§ TO DO: Under this line are the records; repeat exactly the lines starting at the one containing "Open the Find out more link" and ending at the one containing "Task: Click the Ω1 badge under avatar", omitting pictures.

§ RAW DATA:

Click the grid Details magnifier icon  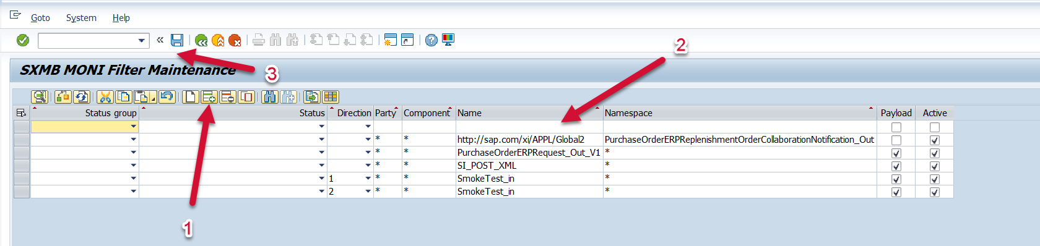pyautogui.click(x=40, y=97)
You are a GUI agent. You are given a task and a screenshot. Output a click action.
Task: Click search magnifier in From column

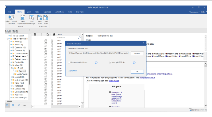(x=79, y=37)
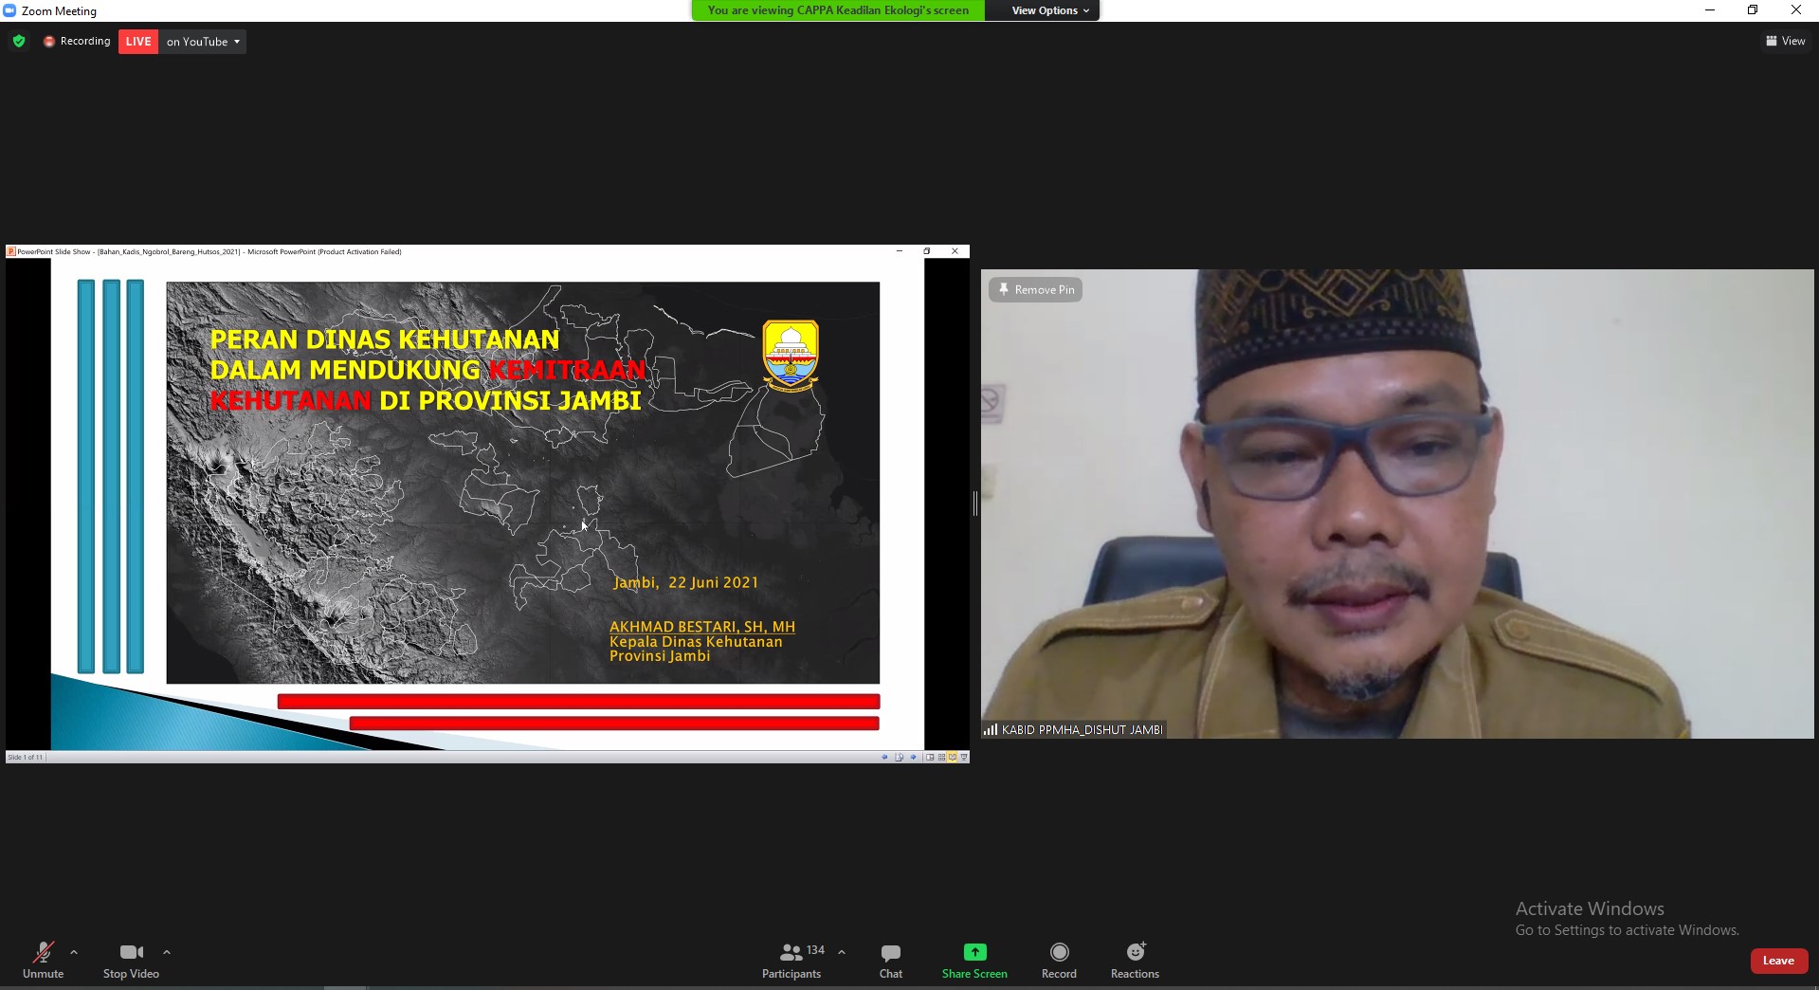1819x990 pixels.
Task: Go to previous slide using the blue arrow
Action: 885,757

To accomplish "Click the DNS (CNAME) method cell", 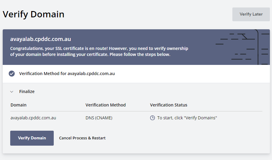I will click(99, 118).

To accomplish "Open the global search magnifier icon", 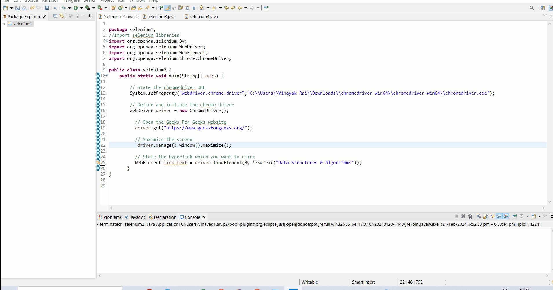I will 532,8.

...

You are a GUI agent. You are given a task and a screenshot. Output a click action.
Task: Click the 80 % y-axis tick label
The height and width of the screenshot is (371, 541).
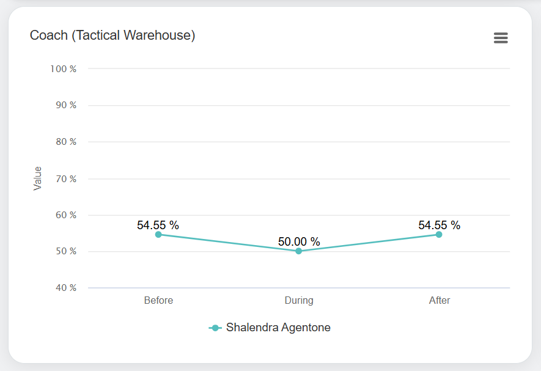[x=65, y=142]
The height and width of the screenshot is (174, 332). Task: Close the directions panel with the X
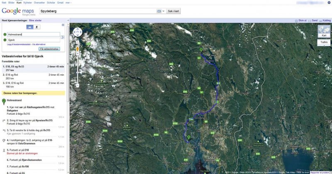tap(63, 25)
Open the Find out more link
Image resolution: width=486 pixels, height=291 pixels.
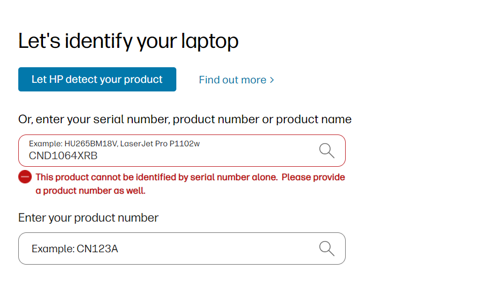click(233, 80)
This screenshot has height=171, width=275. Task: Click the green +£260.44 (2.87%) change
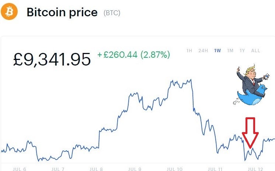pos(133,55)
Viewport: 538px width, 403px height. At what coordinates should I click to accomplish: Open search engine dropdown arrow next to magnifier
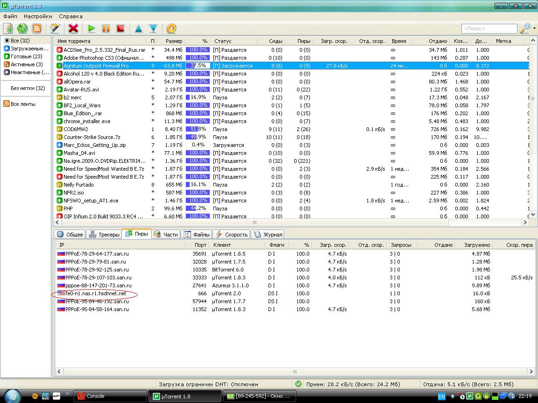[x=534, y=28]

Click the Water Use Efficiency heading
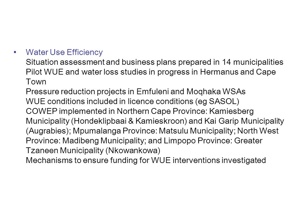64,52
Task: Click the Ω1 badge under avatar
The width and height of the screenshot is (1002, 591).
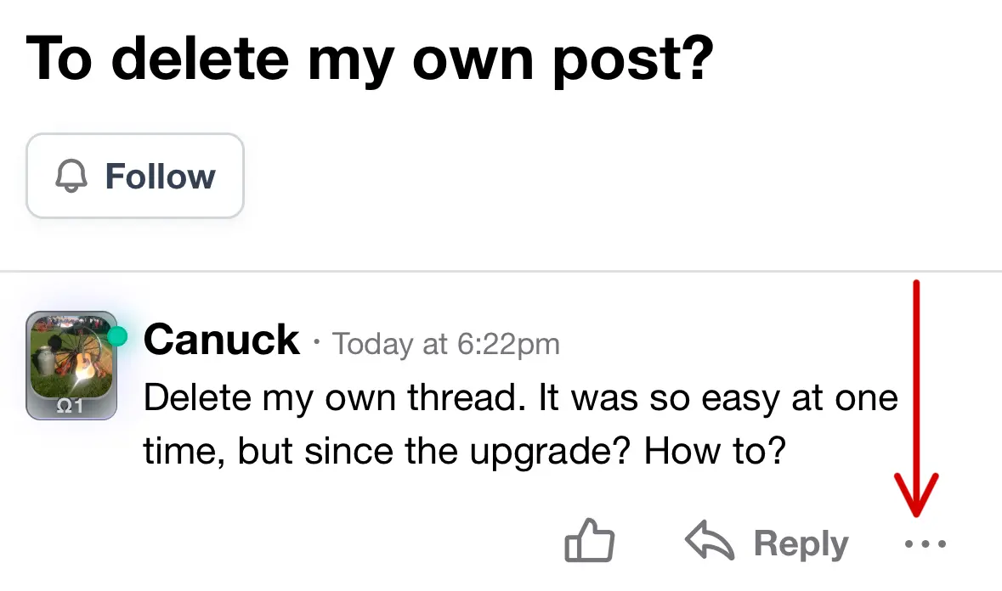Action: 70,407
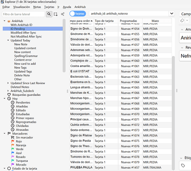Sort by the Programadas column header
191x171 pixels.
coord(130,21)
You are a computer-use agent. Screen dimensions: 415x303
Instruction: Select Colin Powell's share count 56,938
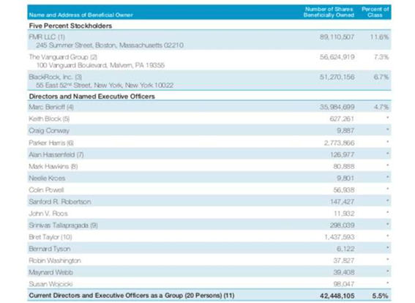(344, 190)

§ COMPLETED EXERCISE:
Open the Find out more link
Image resolution: width=486 pixels, height=291 pixels.
click(233, 80)
This screenshot has height=171, width=275. Task: Click the green +£260.44 (2.87%) change
pos(133,55)
Viewport: 538px width, 403px height. At what coordinates should I click to accomplish: Open search engine dropdown arrow next to magnifier
[x=534, y=28]

Click the Water Use Efficiency heading
64,52
Task: Click the Ω1 badge under avatar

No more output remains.